▶ [Entries shown]
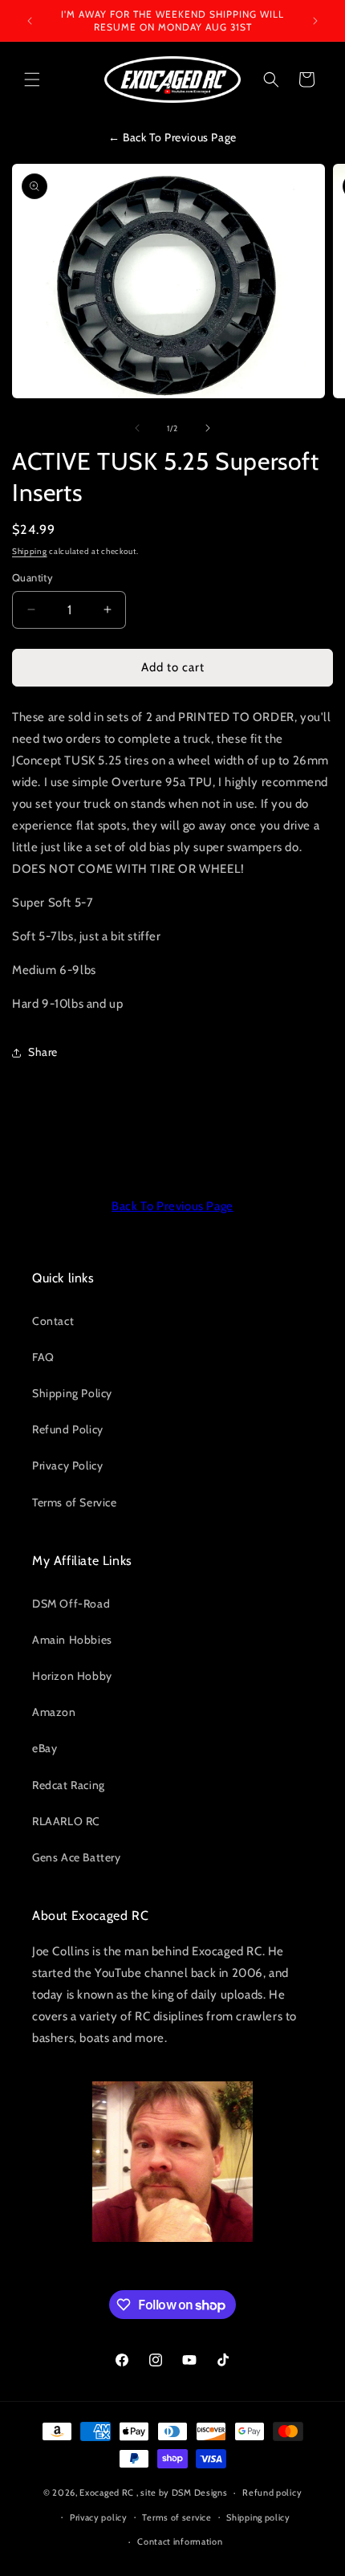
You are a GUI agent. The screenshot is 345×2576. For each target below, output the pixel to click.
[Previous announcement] (29, 21)
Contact (53, 1321)
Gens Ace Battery (76, 1857)
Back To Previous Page (172, 1206)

▶ [Work instruction]
Only the lines from the one containing "[Previous announcement] (29, 21)" through the end of the material should be reproduced, exactly, with both ends included.

▶ [Response to this exercise]
[Previous announcement] (29, 21)
Contact (53, 1321)
Gens Ace Battery (76, 1857)
Back To Previous Page (172, 1206)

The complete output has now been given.